Not very understanding are you...


----------



## Beezerk (Mar 22, 2018)

`Jesus christ, I've just seen a couple of videos, he's completely off his nut.


----------



## SwingsitlikeHogan (Mar 22, 2018)

HomerJSimpson said:



			Wow, thats a full on condemnation. Given how successful his career has been until the last few years, I'm not sure you can blame management in particular. Unless you're suddenly an expert, how do you know it was his advisors insisting that he's released from rehab. Isn't that normally a clinical decision taken in conjunction with the patient and although there may have been pressure I don't think he made a conscious decision to come out of treatment significantly early or against medical/professional advice from the clinic
		
Click to expand...

He most probably wouldn't have been 'released' from rehab - the treatment 'course' would have been completed - but I would not be surprised if he was rather encouraged to go back to work soon after coming out - much sooner than he needed and was good for him.  And in my understanding of addictions and life immediately after coming out of rehab - the individual needs time - and depending on how the addict is managing his addiction that may be quite a lot of time - and often not doing the same job or whatever you were doing before your collapse.  Because an addict going back to life pretty much 'as was' is on a sure road to a relapse.

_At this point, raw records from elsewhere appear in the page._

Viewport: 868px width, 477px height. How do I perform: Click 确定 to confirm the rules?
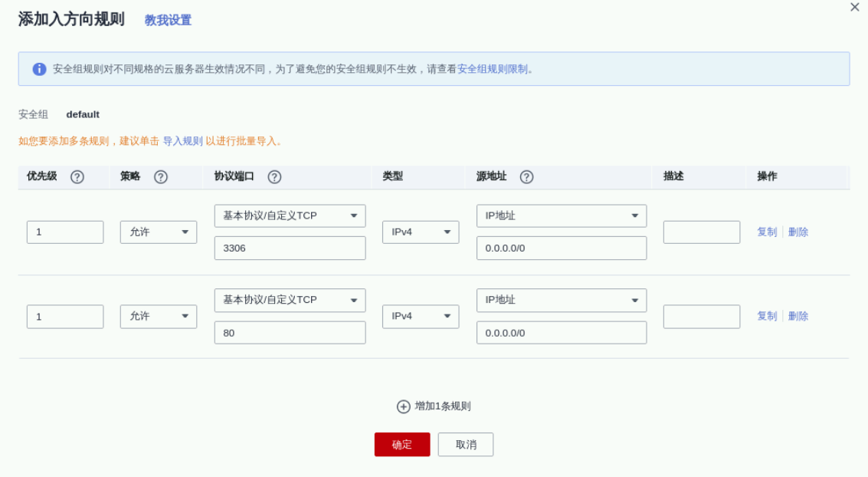point(402,445)
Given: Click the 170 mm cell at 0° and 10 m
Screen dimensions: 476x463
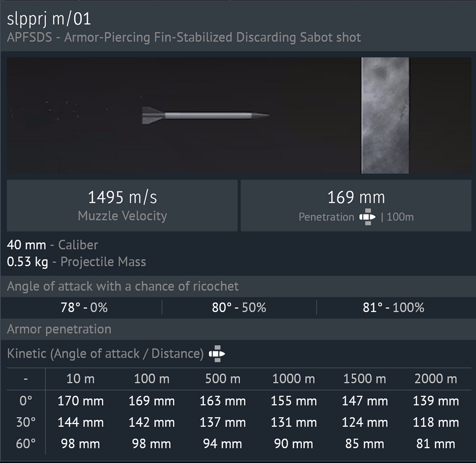Looking at the screenshot, I should tap(80, 401).
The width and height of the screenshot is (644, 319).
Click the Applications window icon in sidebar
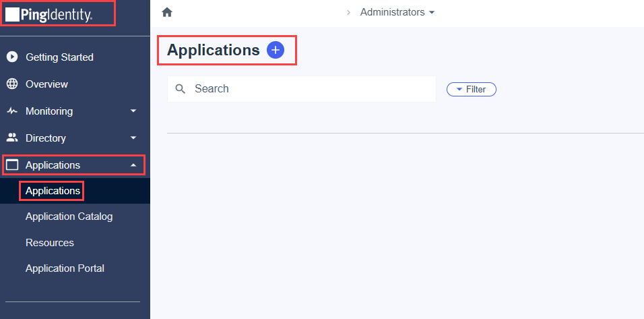click(x=12, y=165)
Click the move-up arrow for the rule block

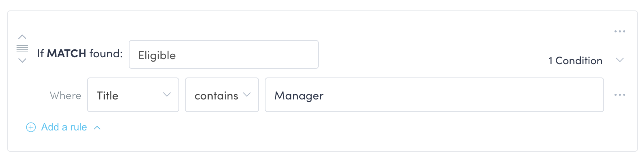click(22, 37)

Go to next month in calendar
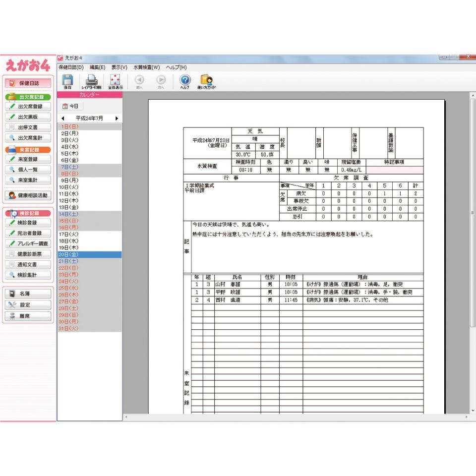[117, 119]
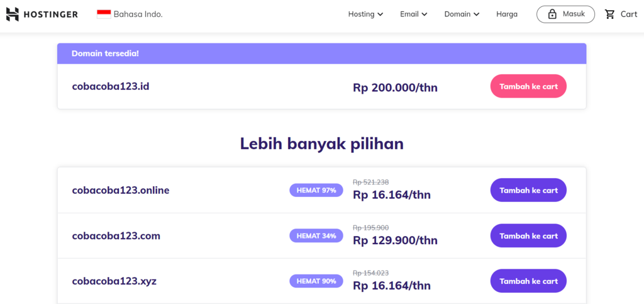
Task: Add cobacoba123.online to cart
Action: point(528,190)
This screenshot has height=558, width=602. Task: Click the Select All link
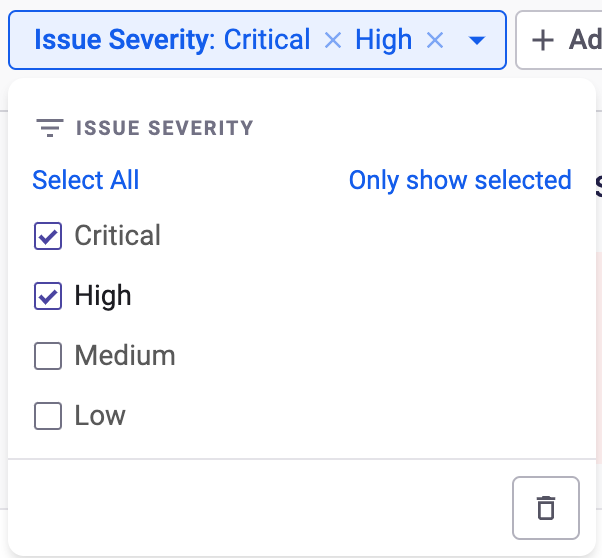(86, 180)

Unless also addicts in recovery, those advising him or for whom he works would not truly understand the issues he would have been having to deal with and his own thinking around them.  So I was not _condemning_ those around him - rather just pointing out that they would most likely not understand that rehab/treatment is not the solution - it is the start of the solution.  For many it is simply a forceful means of getting separated from the 'drug' and of being introduced to what you have to do to develop a life in recovery.


----------



## Fish (Mar 23, 2018)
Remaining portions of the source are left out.